Collected data:
· · ·

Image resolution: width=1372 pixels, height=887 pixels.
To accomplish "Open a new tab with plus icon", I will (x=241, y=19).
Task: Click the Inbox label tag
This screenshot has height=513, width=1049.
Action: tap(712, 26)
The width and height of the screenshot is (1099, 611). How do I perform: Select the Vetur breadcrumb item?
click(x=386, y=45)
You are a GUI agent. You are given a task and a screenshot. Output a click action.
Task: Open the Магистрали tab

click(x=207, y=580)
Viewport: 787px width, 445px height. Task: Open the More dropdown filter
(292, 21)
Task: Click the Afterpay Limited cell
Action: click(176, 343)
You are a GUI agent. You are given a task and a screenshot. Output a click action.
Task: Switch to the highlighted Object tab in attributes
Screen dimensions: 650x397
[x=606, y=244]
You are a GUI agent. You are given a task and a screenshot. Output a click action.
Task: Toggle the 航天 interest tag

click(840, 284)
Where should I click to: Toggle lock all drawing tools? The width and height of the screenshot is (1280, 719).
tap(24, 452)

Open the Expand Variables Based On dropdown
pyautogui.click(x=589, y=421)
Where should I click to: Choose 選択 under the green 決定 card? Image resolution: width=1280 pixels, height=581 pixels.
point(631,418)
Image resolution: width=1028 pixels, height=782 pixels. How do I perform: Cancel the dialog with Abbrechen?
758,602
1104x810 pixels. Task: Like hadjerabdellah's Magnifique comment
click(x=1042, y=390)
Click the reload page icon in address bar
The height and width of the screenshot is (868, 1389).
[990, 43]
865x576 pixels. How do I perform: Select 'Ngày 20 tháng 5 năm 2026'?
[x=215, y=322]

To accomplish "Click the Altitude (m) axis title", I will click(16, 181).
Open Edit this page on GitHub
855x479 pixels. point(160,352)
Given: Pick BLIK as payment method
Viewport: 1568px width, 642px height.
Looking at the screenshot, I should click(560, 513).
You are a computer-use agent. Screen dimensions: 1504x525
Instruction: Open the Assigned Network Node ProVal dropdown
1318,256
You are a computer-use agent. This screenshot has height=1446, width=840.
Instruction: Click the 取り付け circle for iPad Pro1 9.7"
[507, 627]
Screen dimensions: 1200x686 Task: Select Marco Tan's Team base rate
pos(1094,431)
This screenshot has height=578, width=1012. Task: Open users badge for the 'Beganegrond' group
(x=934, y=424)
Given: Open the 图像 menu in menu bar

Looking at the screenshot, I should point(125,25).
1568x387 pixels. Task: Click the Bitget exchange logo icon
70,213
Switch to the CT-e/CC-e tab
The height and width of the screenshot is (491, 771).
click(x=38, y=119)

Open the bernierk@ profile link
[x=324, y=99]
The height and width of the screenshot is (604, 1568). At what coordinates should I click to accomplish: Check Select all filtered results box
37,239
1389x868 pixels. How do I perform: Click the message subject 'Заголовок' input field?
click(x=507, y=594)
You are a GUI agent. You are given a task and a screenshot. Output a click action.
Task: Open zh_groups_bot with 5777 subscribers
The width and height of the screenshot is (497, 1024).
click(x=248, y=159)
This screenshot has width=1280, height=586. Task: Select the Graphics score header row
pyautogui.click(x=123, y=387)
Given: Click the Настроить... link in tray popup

· · ·

WHAT THE EXERCISE ASKS: Print out the records exactly as they were entered.

ANSWER BOX:
Image resolution: width=1372 pixels, height=887 pixels.
To accomplish "Open a new tab with plus icon", I will (x=241, y=19).
Task: Click the Inbox label tag
This screenshot has height=513, width=1049.
Action: tap(712, 26)
The width and height of the screenshot is (1099, 611). How do I perform: Select the Vetur breadcrumb item?
click(x=386, y=45)
You are a GUI agent. You are given a task and a screenshot. Output a click action.
Task: Open the Магистрали tab

click(x=207, y=580)
Viewport: 787px width, 445px height. Task: Open the More dropdown filter
(292, 21)
Task: Click the Afterpay Limited cell
Action: click(176, 343)
You are a GUI agent. You are given a task and a screenshot. Output a click action.
Task: Switch to the highlighted Object tab in attributes
Screen dimensions: 650x397
[x=606, y=244]
You are a GUI agent. You are given a task and a screenshot. Output a click action.
Task: Toggle the 航天 interest tag

click(840, 284)
Where should I click to: Toggle lock all drawing tools? The width and height of the screenshot is (1280, 719).
tap(24, 452)

Open the Expand Variables Based On dropdown
pyautogui.click(x=589, y=421)
Where should I click to: Choose 選択 under the green 決定 card? Image resolution: width=1280 pixels, height=581 pixels.
point(631,418)
Image resolution: width=1028 pixels, height=782 pixels. How do I perform: Cancel the dialog with Abbrechen?
758,602
1104x810 pixels. Task: Like hadjerabdellah's Magnifique comment
click(x=1042, y=390)
Click the reload page icon in address bar
The height and width of the screenshot is (868, 1389).
[990, 43]
865x576 pixels. How do I perform: Select 'Ngày 20 tháng 5 năm 2026'?
[x=215, y=322]

To accomplish "Click the Altitude (m) axis title", I will click(16, 181).
Open Edit this page on GitHub
855x479 pixels. point(160,352)
Given: Pick BLIK as payment method
Viewport: 1568px width, 642px height.
Looking at the screenshot, I should click(560, 513).
You are a computer-use agent. Screen dimensions: 1504x525
Instruction: Open the Assigned Network Node ProVal dropdown
1318,256
You are a computer-use agent. This screenshot has height=1446, width=840.
Instruction: Click the 取り付け circle for iPad Pro1 9.7"
[507, 627]
Screen dimensions: 1200x686 Task: Select Marco Tan's Team base rate
pos(1094,431)
This screenshot has height=578, width=1012. Task: Open users badge for the 'Beganegrond' group
(x=934, y=424)
Given: Open the 图像 menu in menu bar

Looking at the screenshot, I should point(125,25).
1568x387 pixels. Task: Click the Bitget exchange logo icon
70,213
Switch to the CT-e/CC-e tab
The height and width of the screenshot is (491, 771).
click(x=38, y=119)

Open the bernierk@ profile link
[x=324, y=99]
The height and width of the screenshot is (604, 1568). At what coordinates should I click to accomplish: Check Select all filtered results box
37,239
1389x868 pixels. How do I perform: Click the message subject 'Заголовок' input field?
click(x=507, y=594)
You are a GUI agent. You are given a task and a screenshot. Output a click action.
Task: Open zh_groups_bot with 5777 subscribers
The width and height of the screenshot is (497, 1024).
click(x=248, y=159)
This screenshot has width=1280, height=586. Task: Select the Graphics score header row
pyautogui.click(x=123, y=387)
Given: Click the Настроить... link in tray popup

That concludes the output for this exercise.